*Source extract*:
=== Section Start ===
American screenwriter

Darin Morgan (born 1966) is an American screenwriter best known for several offbeat, darkly humorous episodes of the television series The X-Files and Millennium. His teleplay for the X-Files episode "Clyde Bruckman's Final Repose" won a 1996 Emmy Award for Outstanding Writing for a Drama Series. In 2015, Morgan wrote and directed one episode for The X-Files season ten, and returned again in 2017 to write and direct another episode for season eleven. He is the younger brother of writer and director Glen Morgan.

==Writing career==
Morgan was born in Syracuse, New York, and studied in the film program at Loyola Marymount University, where he co-wrote a six-minute short film that led to a three-picture deal with TriStar Pictures. Morgan subsequently wrote a number of unproduced screenplays and appeared in two small guest roles on The Commish and 21 Jump Street, where his brother Glen was a writer. Joel Silver hired Morgan to write the second intended Tales From The Crypt film after Demon Knight, called Dead Easy (aka Fat Tuesday) a New Orleans zombie romp. However the script was rejected by producers Gilbert Adler and A. L. Katz.

===The X-Files===
In 1994, Morgan was cast as the Flukeman, a mutated flukeworm the size of a human being, in "The Host", a second-season episode of The X-Files, where his brother, Glen, worked as a writer and producer. The episode originally aired on September 23, 1994. The role required Morgan to wear a cumbersome rubber suit for twenty hours at a stretch, an experience he described as "terrible, just horrible." Subsequently, he worked with his brother in developing the story for the next episode, "Blood" (aired September 30, 1994), for which he received story credit.
=== Section End ===
*Material shown*:
=== Section Start ===
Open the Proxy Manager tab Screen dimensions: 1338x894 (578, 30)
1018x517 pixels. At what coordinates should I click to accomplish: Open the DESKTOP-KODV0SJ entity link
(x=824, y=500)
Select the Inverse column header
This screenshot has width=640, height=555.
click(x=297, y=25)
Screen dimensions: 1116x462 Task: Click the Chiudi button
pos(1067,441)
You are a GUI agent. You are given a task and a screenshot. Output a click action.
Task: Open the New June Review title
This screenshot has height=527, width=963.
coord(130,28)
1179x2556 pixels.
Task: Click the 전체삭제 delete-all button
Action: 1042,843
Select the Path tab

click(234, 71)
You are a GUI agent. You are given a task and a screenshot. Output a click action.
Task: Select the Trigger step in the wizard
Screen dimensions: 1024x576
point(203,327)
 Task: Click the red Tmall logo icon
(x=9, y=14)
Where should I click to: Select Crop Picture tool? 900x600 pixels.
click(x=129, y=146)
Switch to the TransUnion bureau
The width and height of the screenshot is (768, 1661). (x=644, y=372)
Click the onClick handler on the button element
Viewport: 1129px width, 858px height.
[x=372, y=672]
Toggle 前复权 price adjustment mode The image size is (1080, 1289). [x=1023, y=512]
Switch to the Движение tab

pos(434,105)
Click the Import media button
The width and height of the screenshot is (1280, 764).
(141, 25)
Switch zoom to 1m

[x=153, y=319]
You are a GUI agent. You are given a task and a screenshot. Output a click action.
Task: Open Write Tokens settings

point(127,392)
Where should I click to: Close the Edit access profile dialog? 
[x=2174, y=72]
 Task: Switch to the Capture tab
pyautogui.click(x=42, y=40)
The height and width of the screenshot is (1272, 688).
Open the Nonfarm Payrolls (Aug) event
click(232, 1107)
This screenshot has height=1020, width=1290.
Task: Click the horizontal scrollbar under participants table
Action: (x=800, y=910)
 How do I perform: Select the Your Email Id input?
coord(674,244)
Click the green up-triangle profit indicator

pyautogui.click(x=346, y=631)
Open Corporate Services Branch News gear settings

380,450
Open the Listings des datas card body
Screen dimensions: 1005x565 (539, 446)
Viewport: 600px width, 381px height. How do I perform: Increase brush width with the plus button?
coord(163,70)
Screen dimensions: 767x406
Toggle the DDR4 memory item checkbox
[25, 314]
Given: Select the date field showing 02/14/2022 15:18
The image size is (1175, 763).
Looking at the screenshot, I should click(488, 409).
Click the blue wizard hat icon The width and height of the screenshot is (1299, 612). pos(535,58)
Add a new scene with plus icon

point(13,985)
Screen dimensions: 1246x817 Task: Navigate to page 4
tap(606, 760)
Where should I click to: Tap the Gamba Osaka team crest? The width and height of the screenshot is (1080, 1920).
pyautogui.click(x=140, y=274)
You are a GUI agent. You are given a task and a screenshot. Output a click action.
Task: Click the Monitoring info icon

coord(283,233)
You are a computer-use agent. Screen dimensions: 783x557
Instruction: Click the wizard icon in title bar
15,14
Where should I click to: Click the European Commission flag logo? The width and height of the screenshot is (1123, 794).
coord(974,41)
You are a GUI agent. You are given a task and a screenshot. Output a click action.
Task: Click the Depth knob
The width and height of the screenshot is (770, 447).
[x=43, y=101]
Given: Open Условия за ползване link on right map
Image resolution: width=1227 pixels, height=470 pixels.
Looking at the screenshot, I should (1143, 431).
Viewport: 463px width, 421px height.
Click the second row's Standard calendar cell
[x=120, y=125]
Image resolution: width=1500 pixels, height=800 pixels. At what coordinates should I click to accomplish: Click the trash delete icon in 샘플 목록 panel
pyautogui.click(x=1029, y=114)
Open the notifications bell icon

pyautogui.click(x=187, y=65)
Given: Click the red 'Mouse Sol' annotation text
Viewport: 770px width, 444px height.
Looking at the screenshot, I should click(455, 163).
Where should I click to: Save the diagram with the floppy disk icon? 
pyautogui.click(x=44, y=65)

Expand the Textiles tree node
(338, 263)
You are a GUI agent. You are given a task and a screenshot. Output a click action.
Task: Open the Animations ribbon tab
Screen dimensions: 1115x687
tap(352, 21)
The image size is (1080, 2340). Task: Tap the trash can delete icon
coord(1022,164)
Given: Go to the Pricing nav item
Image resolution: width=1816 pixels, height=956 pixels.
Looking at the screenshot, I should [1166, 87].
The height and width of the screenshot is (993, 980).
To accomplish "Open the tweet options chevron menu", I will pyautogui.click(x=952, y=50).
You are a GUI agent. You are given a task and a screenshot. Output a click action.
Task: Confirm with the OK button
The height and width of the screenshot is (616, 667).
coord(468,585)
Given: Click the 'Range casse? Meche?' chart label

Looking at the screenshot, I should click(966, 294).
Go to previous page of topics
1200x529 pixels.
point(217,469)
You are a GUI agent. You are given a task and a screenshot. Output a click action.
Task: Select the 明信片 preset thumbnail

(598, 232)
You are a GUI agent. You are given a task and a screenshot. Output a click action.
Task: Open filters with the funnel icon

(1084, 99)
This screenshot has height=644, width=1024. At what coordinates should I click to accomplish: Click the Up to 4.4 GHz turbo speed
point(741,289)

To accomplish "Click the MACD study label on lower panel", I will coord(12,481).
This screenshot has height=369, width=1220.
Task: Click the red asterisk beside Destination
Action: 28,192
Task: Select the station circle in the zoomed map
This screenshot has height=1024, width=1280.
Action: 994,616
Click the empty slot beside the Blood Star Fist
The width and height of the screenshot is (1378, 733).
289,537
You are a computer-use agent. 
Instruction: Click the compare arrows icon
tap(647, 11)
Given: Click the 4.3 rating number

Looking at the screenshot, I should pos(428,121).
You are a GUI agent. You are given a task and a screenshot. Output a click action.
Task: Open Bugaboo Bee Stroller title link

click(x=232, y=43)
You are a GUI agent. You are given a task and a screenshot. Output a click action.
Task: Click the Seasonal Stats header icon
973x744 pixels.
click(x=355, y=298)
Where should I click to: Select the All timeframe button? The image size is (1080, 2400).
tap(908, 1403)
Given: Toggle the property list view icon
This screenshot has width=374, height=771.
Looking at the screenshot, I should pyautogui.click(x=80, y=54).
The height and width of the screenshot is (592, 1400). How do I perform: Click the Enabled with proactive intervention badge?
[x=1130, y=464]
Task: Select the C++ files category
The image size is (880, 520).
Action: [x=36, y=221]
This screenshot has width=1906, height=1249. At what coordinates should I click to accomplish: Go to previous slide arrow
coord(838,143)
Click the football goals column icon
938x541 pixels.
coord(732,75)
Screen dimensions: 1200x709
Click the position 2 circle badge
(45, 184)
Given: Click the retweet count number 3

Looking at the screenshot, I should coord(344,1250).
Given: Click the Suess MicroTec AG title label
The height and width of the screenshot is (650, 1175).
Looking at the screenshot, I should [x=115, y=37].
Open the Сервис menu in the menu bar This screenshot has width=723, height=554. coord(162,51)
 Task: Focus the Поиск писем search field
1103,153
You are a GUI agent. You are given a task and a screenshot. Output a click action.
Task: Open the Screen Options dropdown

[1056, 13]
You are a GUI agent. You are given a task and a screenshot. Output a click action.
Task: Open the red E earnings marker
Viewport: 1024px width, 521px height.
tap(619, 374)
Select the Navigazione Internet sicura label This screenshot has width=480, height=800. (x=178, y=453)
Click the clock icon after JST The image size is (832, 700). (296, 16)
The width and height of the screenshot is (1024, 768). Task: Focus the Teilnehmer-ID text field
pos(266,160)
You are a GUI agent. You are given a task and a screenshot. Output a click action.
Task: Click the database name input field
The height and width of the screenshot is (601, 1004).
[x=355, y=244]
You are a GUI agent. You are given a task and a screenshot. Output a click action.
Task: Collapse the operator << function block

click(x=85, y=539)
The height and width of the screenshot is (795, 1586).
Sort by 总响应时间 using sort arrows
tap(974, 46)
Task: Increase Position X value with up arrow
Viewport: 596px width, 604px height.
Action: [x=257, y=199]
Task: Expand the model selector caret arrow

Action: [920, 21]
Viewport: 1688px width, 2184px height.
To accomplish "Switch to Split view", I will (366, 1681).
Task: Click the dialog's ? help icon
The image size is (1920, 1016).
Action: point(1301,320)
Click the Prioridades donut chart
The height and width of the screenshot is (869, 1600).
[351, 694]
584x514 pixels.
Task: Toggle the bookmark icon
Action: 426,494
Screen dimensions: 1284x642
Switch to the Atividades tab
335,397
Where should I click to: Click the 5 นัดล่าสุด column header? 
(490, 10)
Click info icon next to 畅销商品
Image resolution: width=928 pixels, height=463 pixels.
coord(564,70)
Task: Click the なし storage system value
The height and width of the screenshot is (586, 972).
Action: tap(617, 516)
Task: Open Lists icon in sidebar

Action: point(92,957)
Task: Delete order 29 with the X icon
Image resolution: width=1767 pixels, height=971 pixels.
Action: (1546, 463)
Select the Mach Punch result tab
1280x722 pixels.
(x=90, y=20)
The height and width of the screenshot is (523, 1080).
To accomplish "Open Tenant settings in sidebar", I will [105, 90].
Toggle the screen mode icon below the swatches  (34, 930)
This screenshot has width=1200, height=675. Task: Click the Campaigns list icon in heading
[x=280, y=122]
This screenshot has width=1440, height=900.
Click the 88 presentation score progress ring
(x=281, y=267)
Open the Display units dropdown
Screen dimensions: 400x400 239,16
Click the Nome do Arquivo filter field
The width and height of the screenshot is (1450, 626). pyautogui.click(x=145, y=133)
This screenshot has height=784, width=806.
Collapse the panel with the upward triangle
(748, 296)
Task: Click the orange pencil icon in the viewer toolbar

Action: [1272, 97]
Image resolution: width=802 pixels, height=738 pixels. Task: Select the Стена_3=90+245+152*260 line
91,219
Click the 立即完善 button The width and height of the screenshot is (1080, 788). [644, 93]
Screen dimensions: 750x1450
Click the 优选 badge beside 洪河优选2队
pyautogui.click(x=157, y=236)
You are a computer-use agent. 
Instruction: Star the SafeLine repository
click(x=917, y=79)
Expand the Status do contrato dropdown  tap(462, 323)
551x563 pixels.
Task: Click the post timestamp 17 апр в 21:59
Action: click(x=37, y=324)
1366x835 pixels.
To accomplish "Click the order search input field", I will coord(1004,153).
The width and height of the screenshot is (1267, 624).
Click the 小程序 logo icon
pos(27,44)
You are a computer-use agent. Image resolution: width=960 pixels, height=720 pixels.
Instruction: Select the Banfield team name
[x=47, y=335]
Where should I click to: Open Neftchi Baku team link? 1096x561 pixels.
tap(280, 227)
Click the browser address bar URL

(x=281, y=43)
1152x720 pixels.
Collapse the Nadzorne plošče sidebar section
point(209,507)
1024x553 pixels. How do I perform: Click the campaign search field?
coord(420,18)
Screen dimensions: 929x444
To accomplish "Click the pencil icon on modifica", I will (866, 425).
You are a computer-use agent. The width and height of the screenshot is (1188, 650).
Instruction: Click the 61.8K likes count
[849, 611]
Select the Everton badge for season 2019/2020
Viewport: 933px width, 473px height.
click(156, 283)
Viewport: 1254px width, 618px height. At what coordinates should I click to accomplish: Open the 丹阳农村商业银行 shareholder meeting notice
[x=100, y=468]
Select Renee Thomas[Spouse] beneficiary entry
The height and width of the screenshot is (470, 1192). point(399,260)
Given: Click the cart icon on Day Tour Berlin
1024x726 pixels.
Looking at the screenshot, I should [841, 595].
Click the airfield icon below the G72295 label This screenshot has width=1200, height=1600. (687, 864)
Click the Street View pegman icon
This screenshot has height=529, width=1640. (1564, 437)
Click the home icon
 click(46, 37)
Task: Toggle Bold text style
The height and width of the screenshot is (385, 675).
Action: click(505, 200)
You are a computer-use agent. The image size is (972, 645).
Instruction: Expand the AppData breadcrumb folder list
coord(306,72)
=== Section End ===
*Task requirements*: Continue the passage about screenwriter Darin Morgan from where it stops.

*Result of this exercise*:
At the suggestion of producer Howard Gordon shortly thereafter, Morgan became a full-time staff writer for The X-Files, where he wrote his first episode, "Humbug" (originally aired on March 31, 1995). A quirky, funny, sometimes gruesome story about a series of murders in a colony of circus freaks, "Humbug" is considered a landmark episode in the history of The X-Files for broadening the dark tone and style of the series and taking it into funnier, less predictable directions. It was nominated for a 1996 Edgar Award.

Morgan's next episode, "Clyde Bruckman's Final Repose", originally aired on October 13, 1995. "Clyde Bruckman" remains a favorite of fans and critics alike, and was acclaimed for retaining the humorous spirit of "Humbug" while extending its story into darker, more poignant territory. Both Morgan and actor Peter Boyle, who played the titular depressed psychic Clyde Bruckman, won Emmy Awards for this episode. The Bruckman character in that episode was named after a real person, also named Clyde Bruckman, who was a comedy director and writer who had worked with Buster Keaton, Monty Banks, W. C. Fields, Laurel and Hardy, The Three Stooges, Abbott and Costello, and Harold Lloyd among others.

Morgan wrote two additional episodes of The X-Files in the 1990s: the absurdist cockroach invasion story "War of the Coprophages" (originally aired on January 5, 1996) and "Jose Chung's From Outer Space" (April 12, 1996). He also contributed to a rewrite of the episode "Quagmire" (May 3, 1996), although he was uncredited for his contributions at the time. He left the show after its third season, but joined the writing staff of Millennium, writing and directing two episodes with layered plots and humorous dialogue: "Jose Chung's Doomsday Defense" (originally aired on November 21, 1997) and "Somehow, Satan Got Behind Me" (May 1, 1998).

In a March 2015 interview, Chris Carter revealed that Morgan would write an episode for the show's then-announced tenth season. The episode, entitled "Mulder and Scully Meet the Were-Monster" aired on February 1, 2016. Morgan worked on the show's eleventh season, contributing the script for the episode "The Lost Art of Forehead Sweat" (aired on January 24, 2018 ).

In addition to his work as a writer, Morgan appeared in The X-Files episode "Small Potatoes" (April 20, 1997), playing Eddie Van Blundht, a self-described "loser" with the ability to shape-shift.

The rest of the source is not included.